══ Data section ══

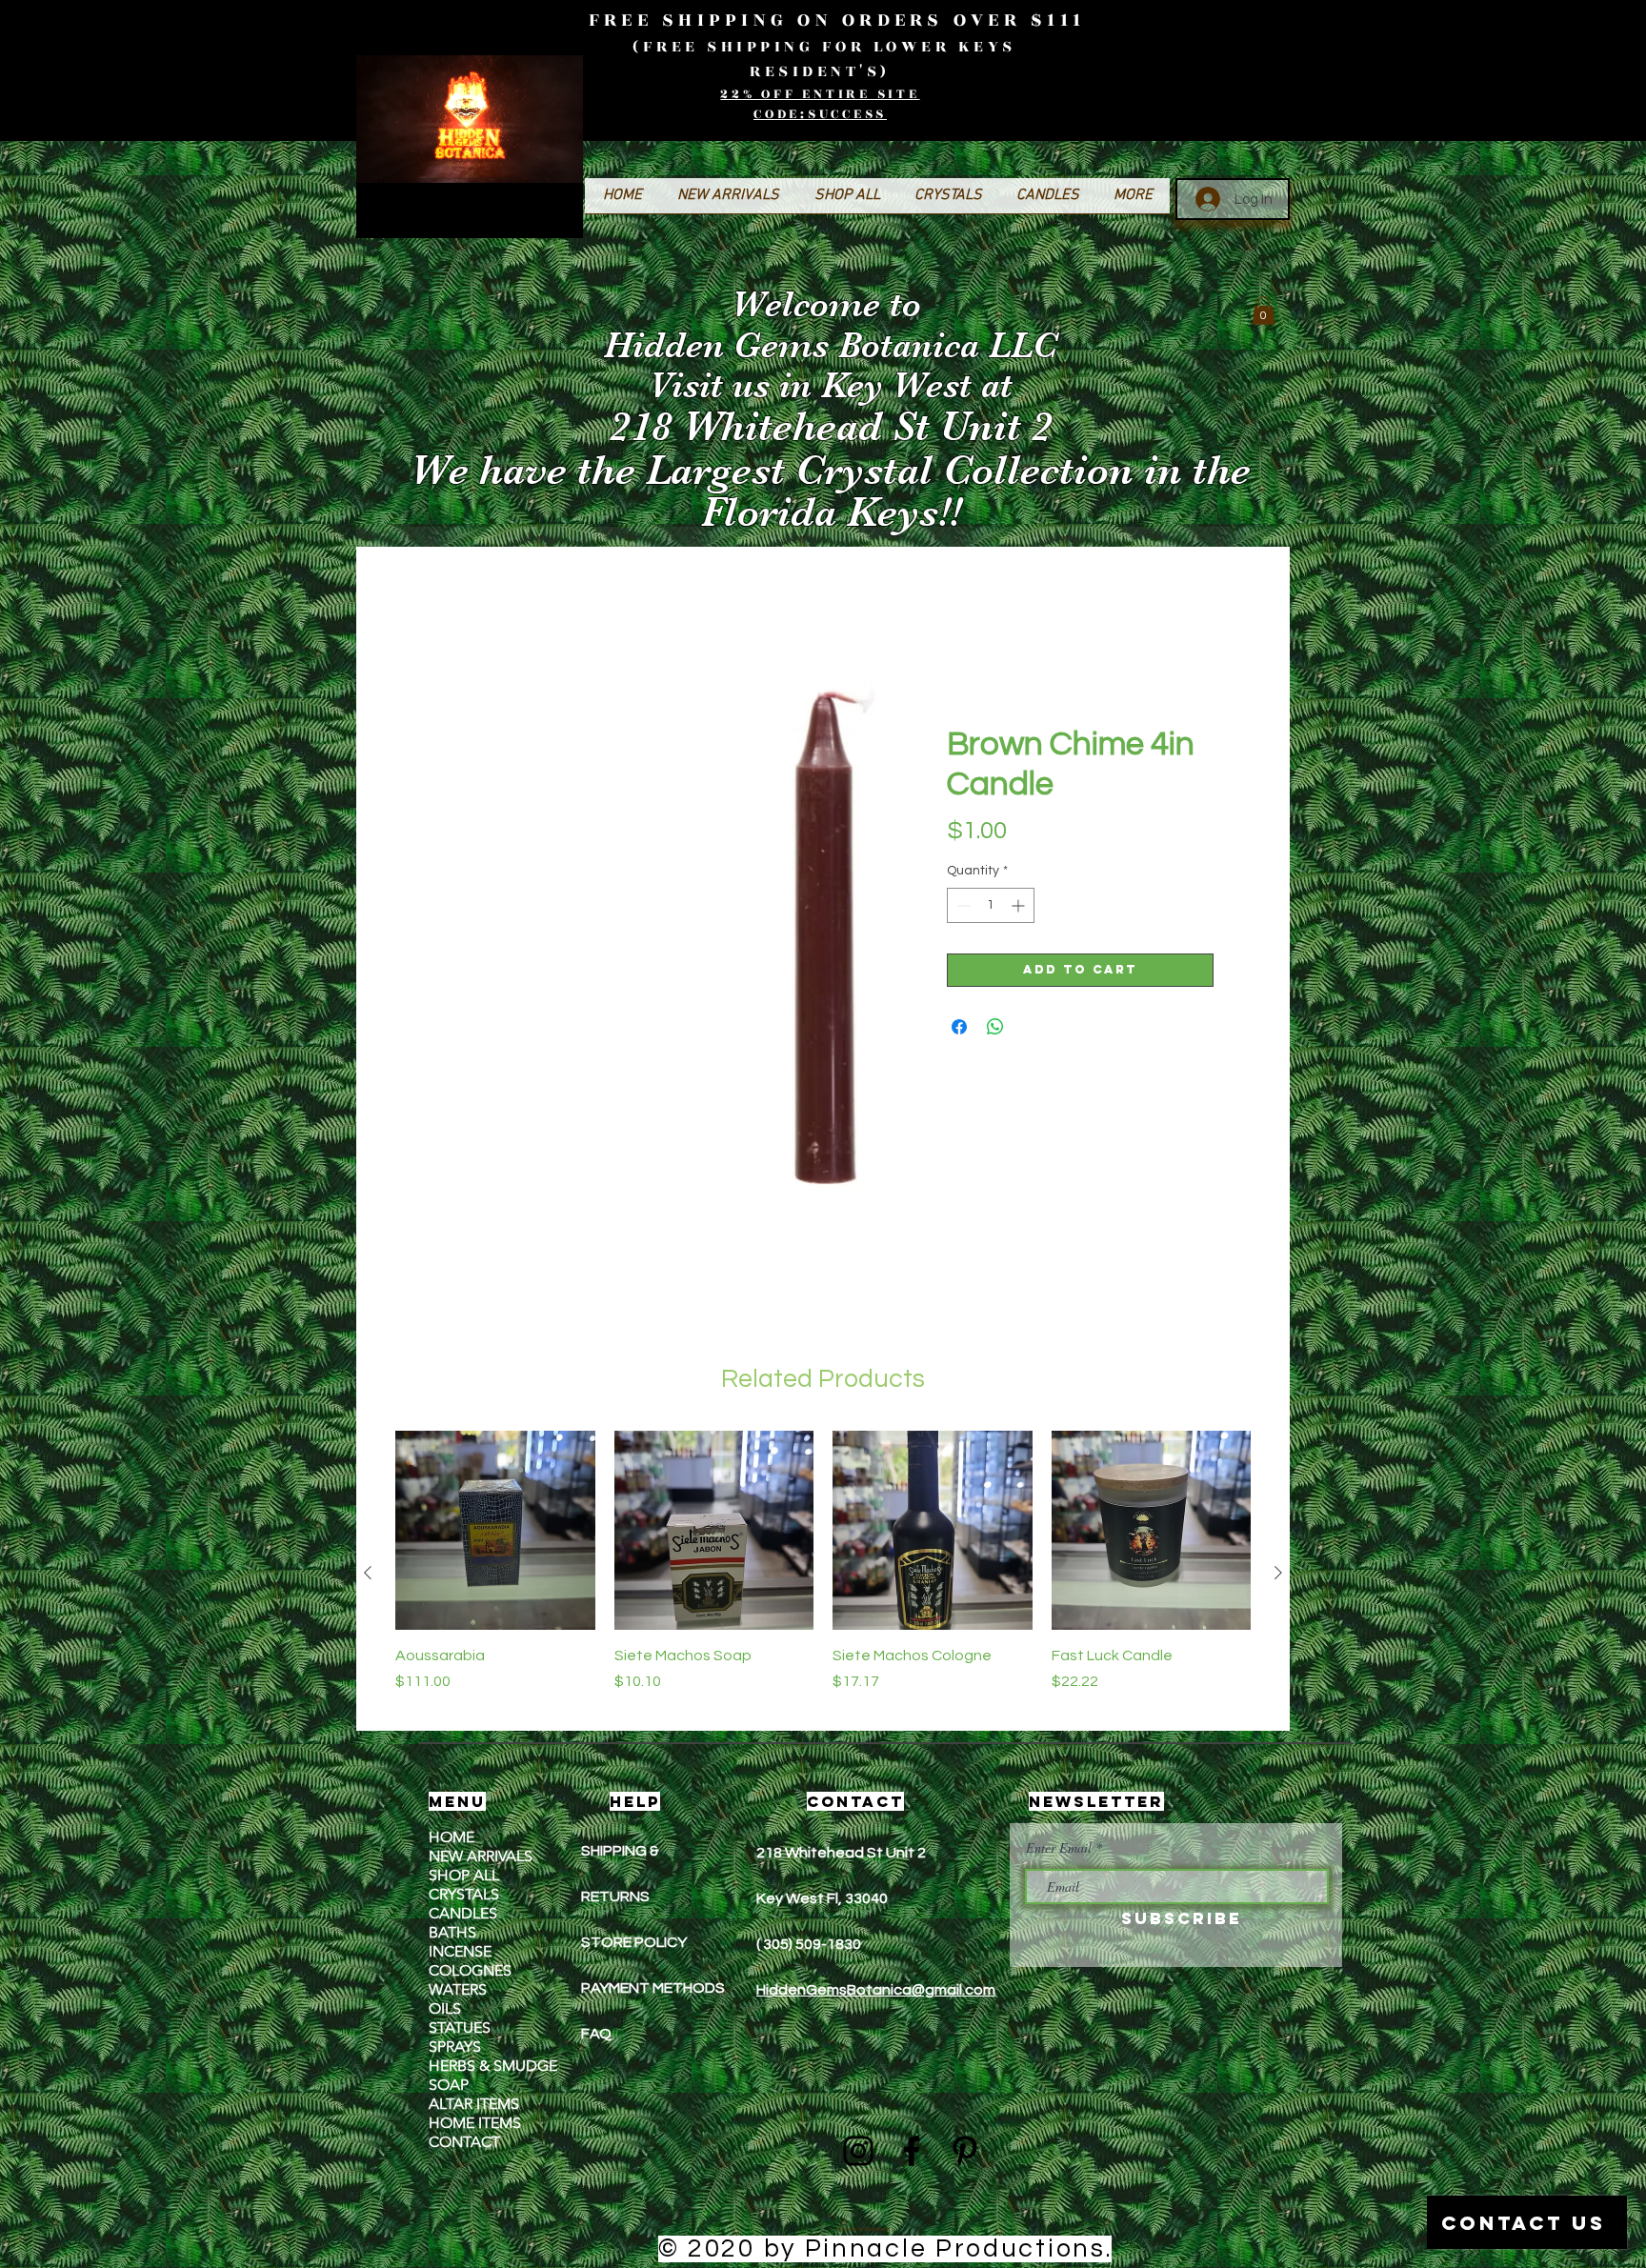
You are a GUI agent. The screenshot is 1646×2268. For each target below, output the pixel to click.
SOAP (449, 2086)
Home (433, 595)
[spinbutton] (991, 907)
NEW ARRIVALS (480, 1858)
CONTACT (464, 2144)
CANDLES (463, 1915)
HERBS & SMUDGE (493, 2067)
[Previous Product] (367, 1574)
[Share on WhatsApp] (995, 1028)
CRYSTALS (464, 1896)
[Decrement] (962, 907)
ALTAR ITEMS (474, 2106)
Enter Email (1059, 1850)
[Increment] (1020, 907)
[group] (823, 1574)
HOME (451, 1839)
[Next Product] (1278, 1574)
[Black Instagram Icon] (858, 2153)
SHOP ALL (464, 1877)
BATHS (452, 1934)
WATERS (458, 1991)
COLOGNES (470, 1972)
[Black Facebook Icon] (912, 2153)
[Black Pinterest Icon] (965, 2153)
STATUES (460, 2029)
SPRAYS (455, 2048)
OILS (445, 2010)
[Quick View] (495, 1533)
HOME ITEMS (475, 2125)
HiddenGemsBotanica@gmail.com (875, 1991)
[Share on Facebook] (959, 1028)
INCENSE (460, 1953)
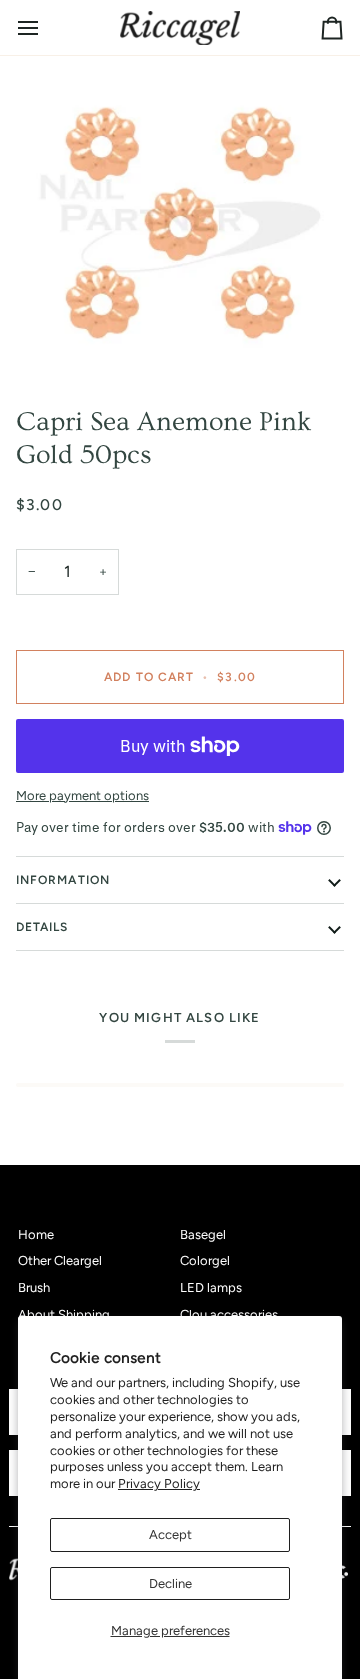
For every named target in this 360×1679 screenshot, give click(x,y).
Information (63, 880)
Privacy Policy (159, 1483)
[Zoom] (180, 223)
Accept (170, 1534)
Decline (170, 1583)
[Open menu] (46, 27)
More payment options (82, 795)
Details (42, 927)
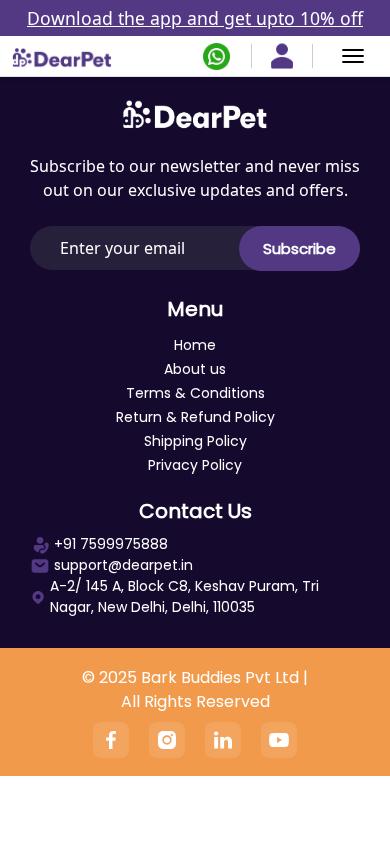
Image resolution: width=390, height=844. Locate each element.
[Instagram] (167, 740)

═══

* [Brief]
Once the line containing "Information (63, 880)" is found, transcribe it and every line after it to the end of the records, exactly and with no pictures.

* [The answer]
Information (63, 880)
Privacy Policy (159, 1483)
[Zoom] (180, 223)
Accept (170, 1534)
Decline (170, 1583)
[Open menu] (46, 27)
More payment options (82, 795)
Details (42, 927)
Image resolution: width=390, height=844. Locate each element.
[Instagram] (167, 740)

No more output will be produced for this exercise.